Unser Saisonabschlussfestival (wenn man einen Indoor-Event denn dazuzählen kann) „Rock am Berg“ wurde schon im U-Bahn-Schacht per Plakat angepriesen und man merkte: Hier versteht man was von Promo. Wie in eine warme Decke gehüllt fühlte man sich, bei guter Umsorgung und Organisation. In diesem inklusiven Festival der Lebenshilfe, das merkt man, steckt viel Herzblut, es gibt sogar einen veranstaltungseigenen Song. Und es gab gestellte Verstärker, ein Komplettschlagzeug (so richtig komplett-komplett), Funkmikros, versierte Techniker (verblüffend: schon wieder welche mit guter Laune) und einen leuchtenden Modulator Moderator. Ja wirklich – er trug Leuchtebotten, ein sprachaktiviertes Leuchte-Nicky und eine Leuchtebrille im Tron-Look. Auch das gab’s alles 1999 noch nicht.

Amboss, der Modulator

Sogar Buttons wurden gemacht – für jede Band. Das hatten wir auch noch nicht. Unser Staunen wurde nur unterdrückt durch die hohe fressnarkotische Wirkung des Chili con ordentlich Carne. My dear Scholli, waren wir satt. Und kaum ausgelöffelt, mussten wir schon unseren Auftritt beginnen. Aber trotz Wanst voller Red Hot Chili Peppers konnten wir gut abliefern. Bei so dankbarem Publikum wie hier ist das Völlegefühl aber auch schnell vergessen.

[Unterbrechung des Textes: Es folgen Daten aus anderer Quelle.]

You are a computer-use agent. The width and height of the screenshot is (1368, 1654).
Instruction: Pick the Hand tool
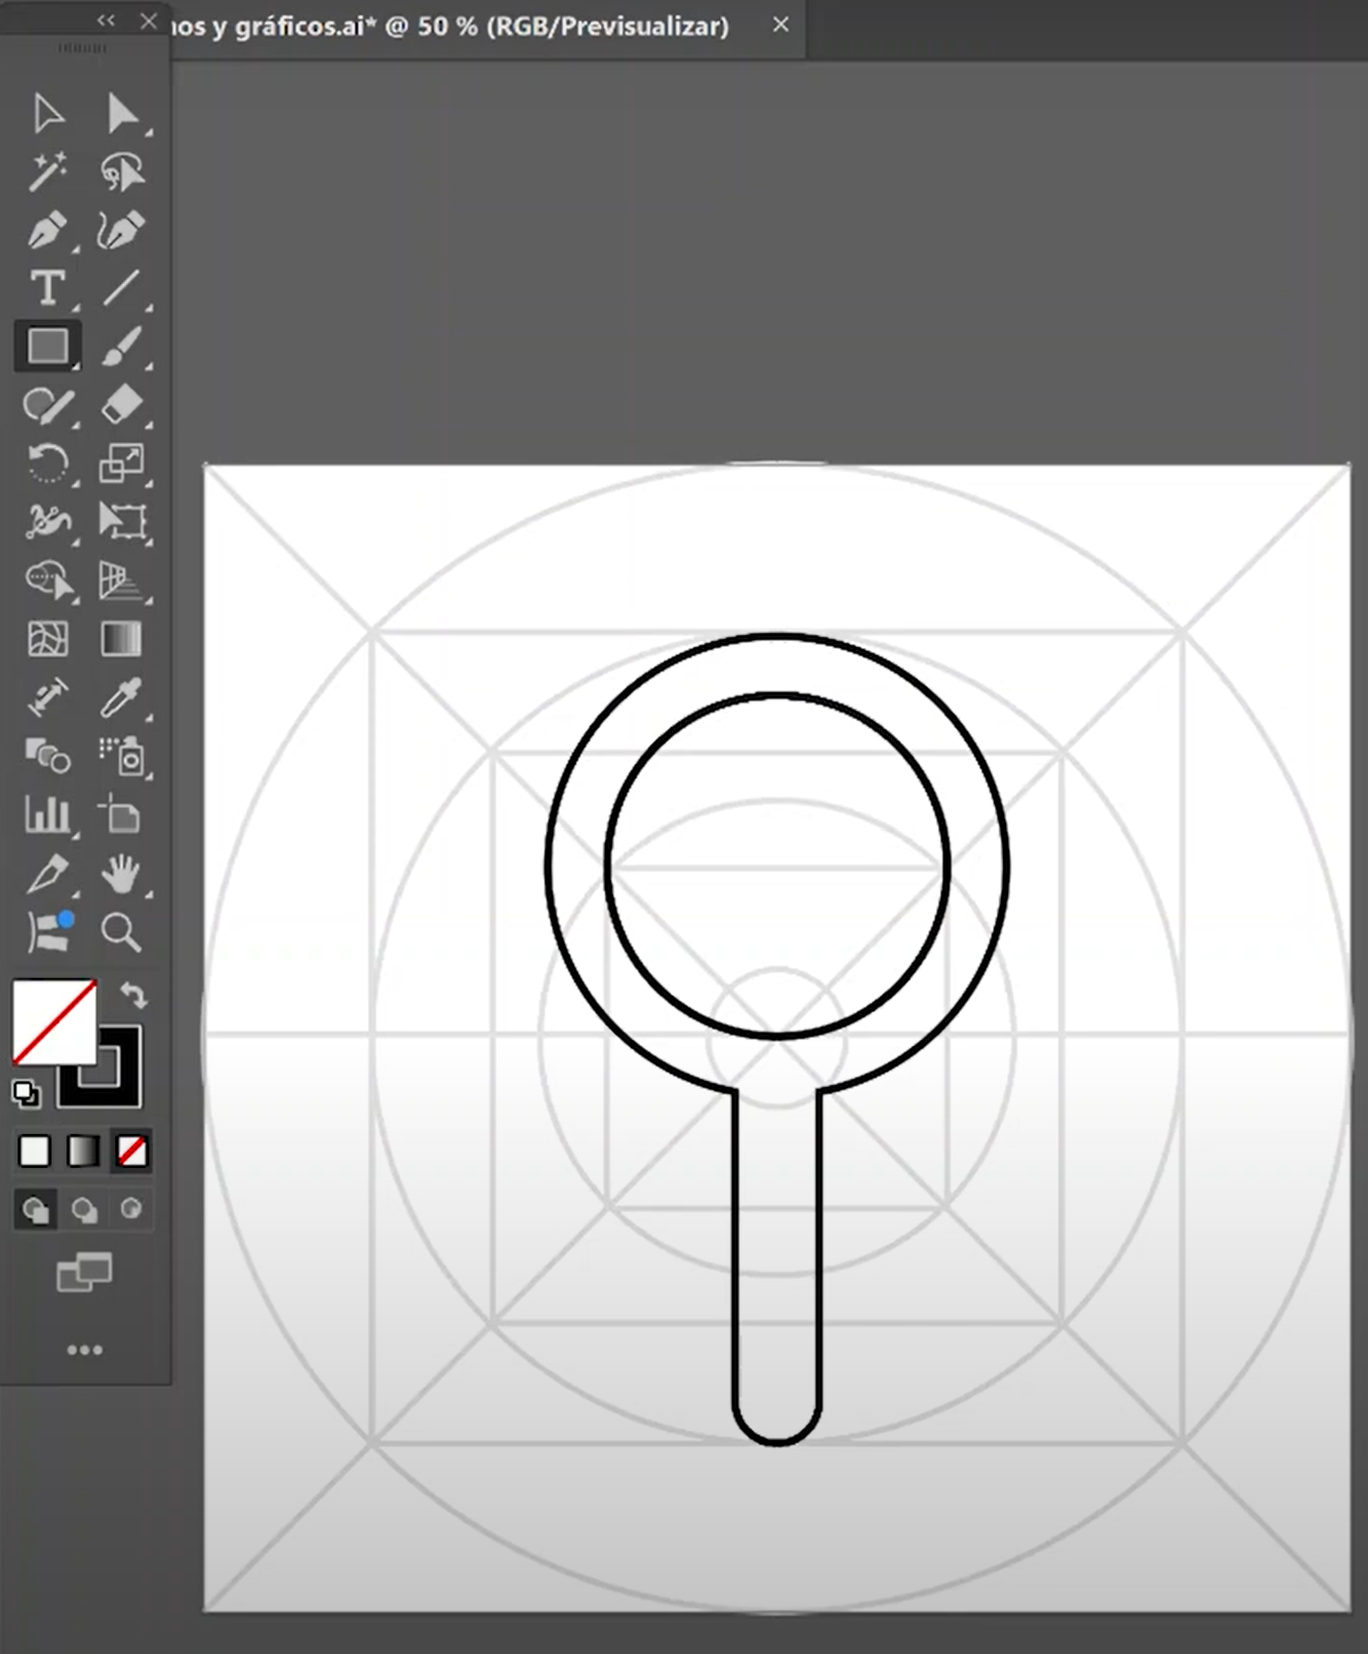tap(121, 873)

Das Chili war schärfer als dieses Bild. Aber es ist eine waschechte Momentaufnahme eines sing-performenden Trommlers. Und eines Gitarristen, wenige Stunden bevor sein 1. Mal Autokarten spielen sein Leben in den Grundfesten hätte erschüttern sollen.

Zufrieden schlurften wir später wieder zur Bahn und konnten unserem Bandinterlektuellen, dem Georg, etwas Neues beibringen: Autokarten! Georg verlor schnell das Interesse (dieser Banause), aber ein zugestiegener Schwarzbiertrinker war mit einem Eifer dabei, als wäre grad das Finale der Autokarten-WM in Doberlug-Kirchhain oder so. Meine Güte, hat der mitgefiebert, kommentiert, gelacht und gestaunt („950 Power! Mannomann, det stichter nich.“). Das ist wahrer Sportsgeist. Zum Glück musste der nicht auch am selben Bahnhof raus, den hätten wir womöglich immer noch auf der Pelle.

Buttons beim Rock am Berg, also quasi aus der Familie Mountbutton, wie Königin Lisbeths Mann Prinz Philipp.

Als i-Tüpfelchen kam bei der Rückfahrt auch noch die Meldung rein, dass wir im November auf einem herausragenden Konzert in Potsdam mitwirken dürfen. Ich sage mal so: Das wird ein Fest. ich weiß aber nicht, ob ich es jetzt schon ankündigen darf, also lassen wir es spannend. So spannend wie ein Dreierstechen mit 425 PS. Stich!